# (INCOMPLETE AND/OR ABANDONED) Cadenhead's Home Depot build



## cadenhead (May 27, 2009)

Well, I suppose it's time to start my thread. This one is going to be interesting. I'm going to try and only use a drill and/or Dremel as the only power tools for the build. Which are basically the only power tools I have to work with any way. I will have to rely on my "skills" with basic hand tools and sandpaper for everything but the tuning system. I figured that I would get a little jumpstart since I don't even have a table or workbench to do my "work" on.  

Specs (so far):
Asymmetrical V shape
30" scale headless 7 string 
Maple neck through (not sure about the fret board yet)
Most likely Poplar body with possible Maple top.
Home Depot custom tuning system and bridge 

That's what I have set in stone so far with the specs. I'm actually going to try to build the bridge and tuning system before I lay out the body shape. I want to make sure I have enough room on the body to work with the tuning system I have in mind.

I have two thoughts on the body shape. One would be to attempt to make the body a little more "ergonomic" than a typical V. The other option I was thinking about is going to be a "special" plexiglass top with a fun surprise. Obvoiusly, both options have problems that I have yet to solve, but that's where the fun is.

*DATA LINES*.
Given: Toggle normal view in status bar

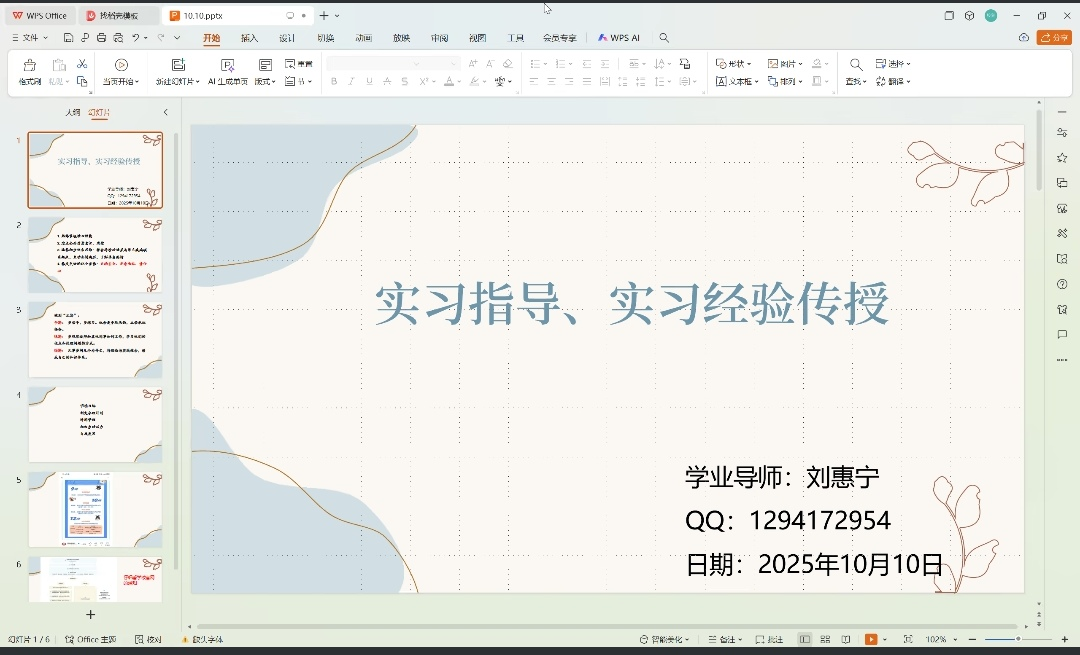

*STATED TASK*. Can you reproduce the guitar build thread word for word, starting at "## cadenhead (May" and ending after "fret board yet)"?

*RESULT BELOW*.
## cadenhead (May 27, 2009)

Well, I suppose it's time to start my thread. This one is going to be interesting. I'm going to try and only use a drill and/or Dremel as the only power tools for the build. Which are basically the only power tools I have to work with any way. I will have to rely on my "skills" with basic hand tools and sandpaper for everything but the tuning system. I figured that I would get a little jumpstart since I don't even have a table or workbench to do my "work" on.  

Specs (so far):
Asymmetrical V shape
30" scale headless 7 string 
Maple neck through (not sure about the fret board yet)